WHAT IS REQUIRED — Output exactly, and only, the lines below from the one with "Where should I click to: Open filter" down to the one with "Viewport: 800px width, 623px height.". Include both end lines and no pictures.
>>>
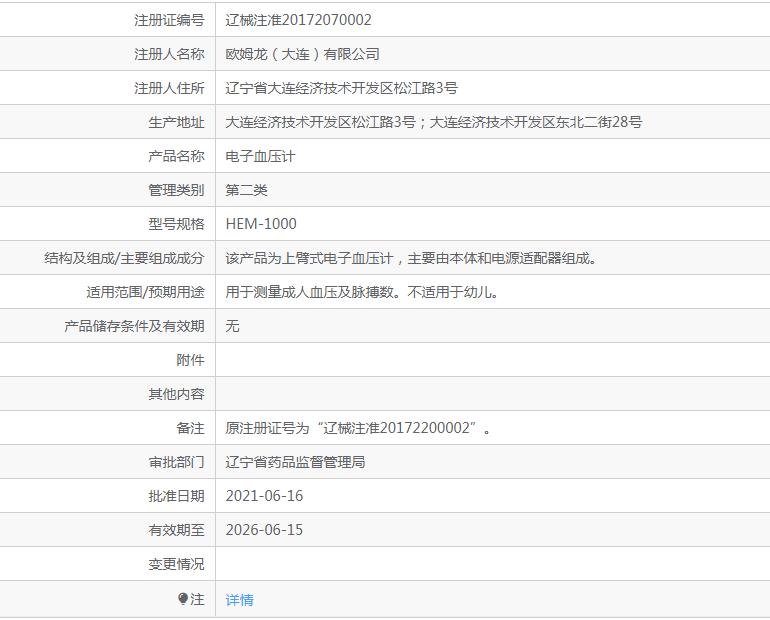Screen dimensions: 770x620
Task: Click the 其他内容 row label
Action: point(176,394)
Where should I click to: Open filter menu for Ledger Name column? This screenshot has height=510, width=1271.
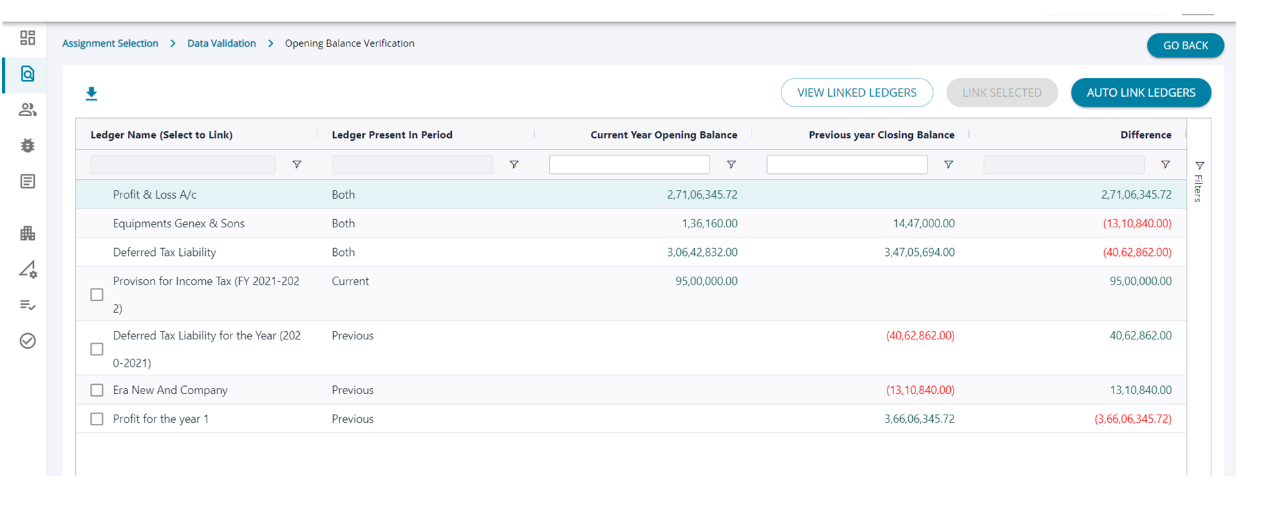(x=296, y=165)
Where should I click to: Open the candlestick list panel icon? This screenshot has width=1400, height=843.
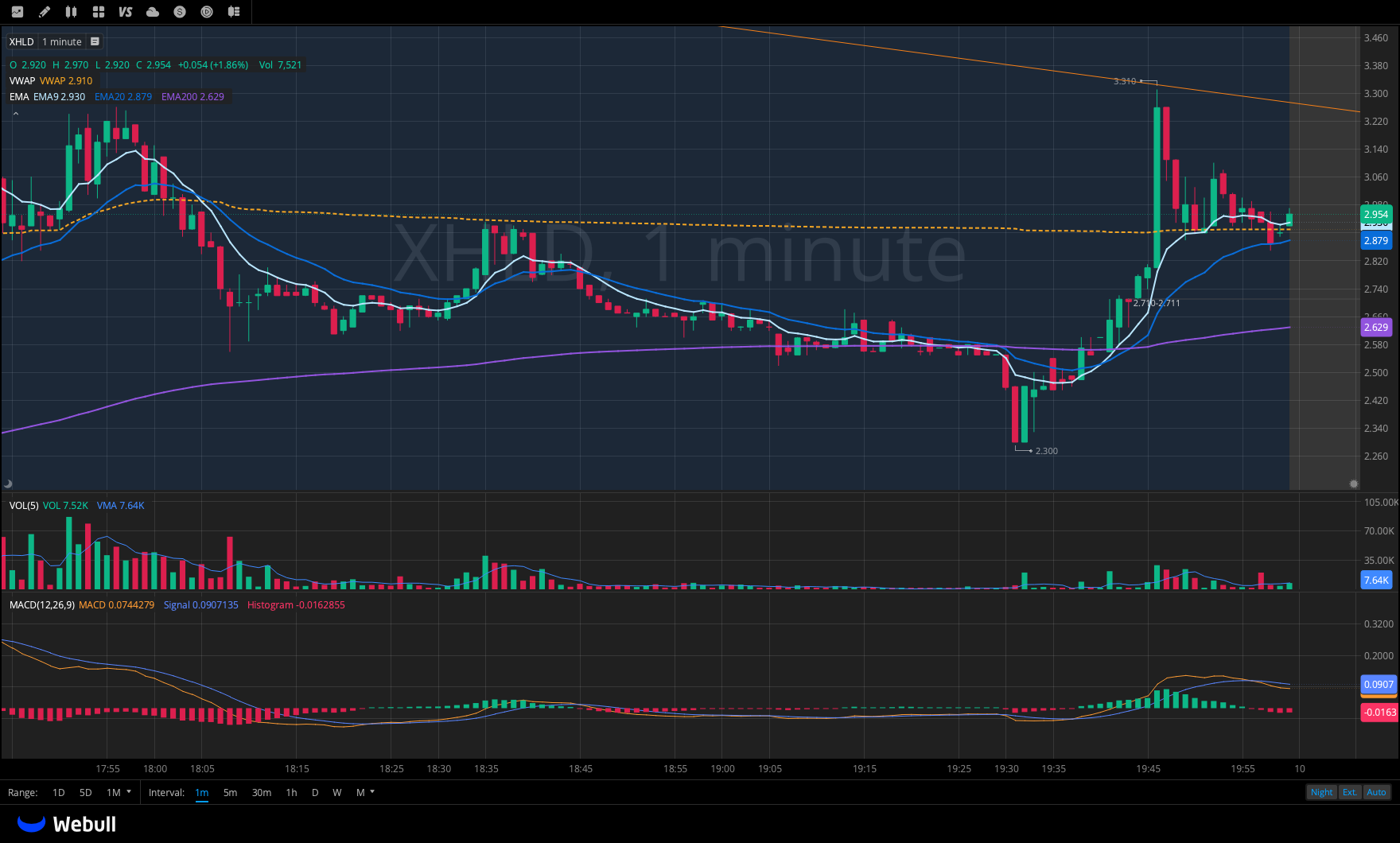point(234,12)
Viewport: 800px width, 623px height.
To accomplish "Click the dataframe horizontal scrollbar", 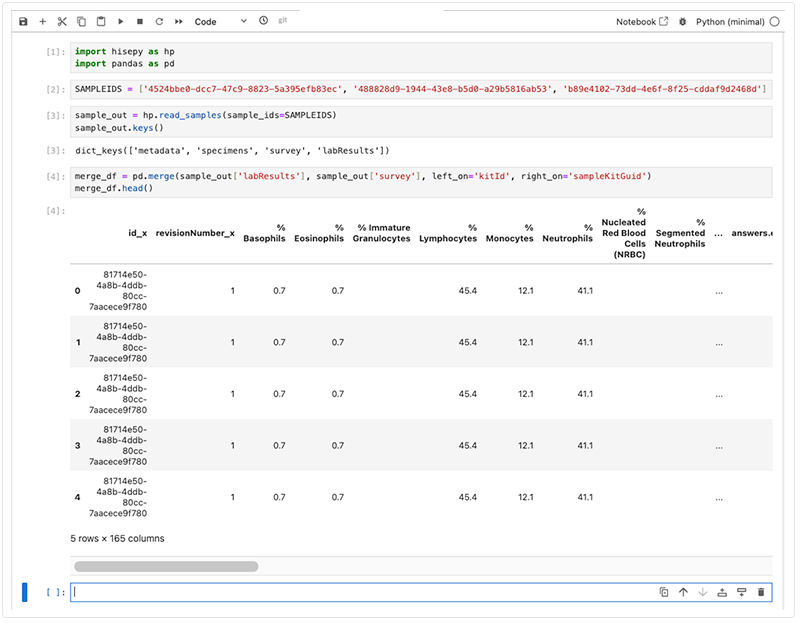I will pyautogui.click(x=166, y=566).
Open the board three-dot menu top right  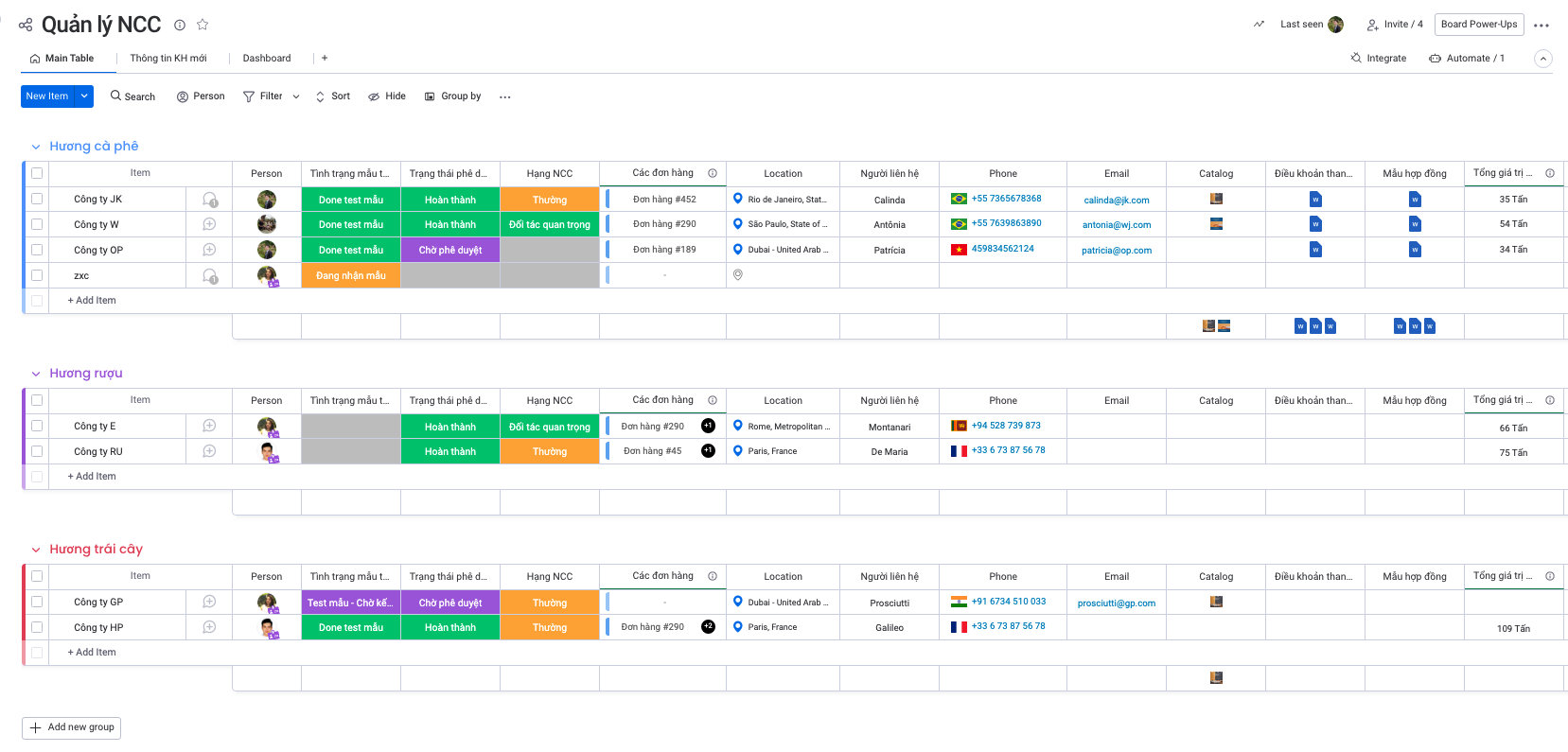tap(1542, 26)
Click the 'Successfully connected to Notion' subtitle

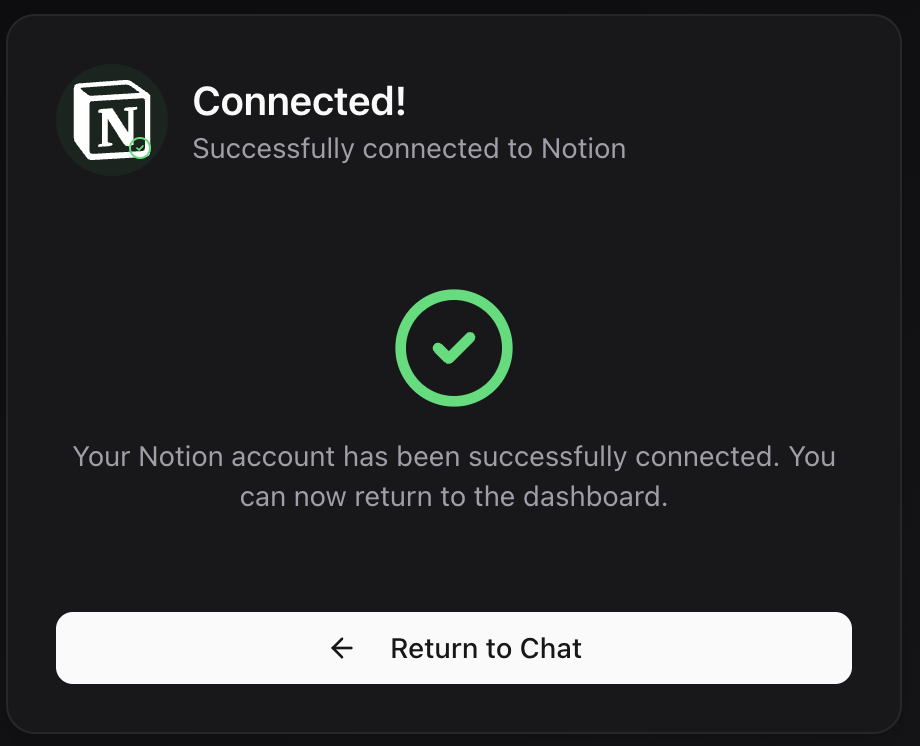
<<<
ANSWER BELOW —
Where should I click to: Open filter menu for Ledger Name column? This screenshot has height=510, width=1271.
(x=296, y=165)
Where should I click to: Open the candlestick list panel icon? This screenshot has width=1400, height=843.
point(234,12)
Viewport: 800px width, 623px height.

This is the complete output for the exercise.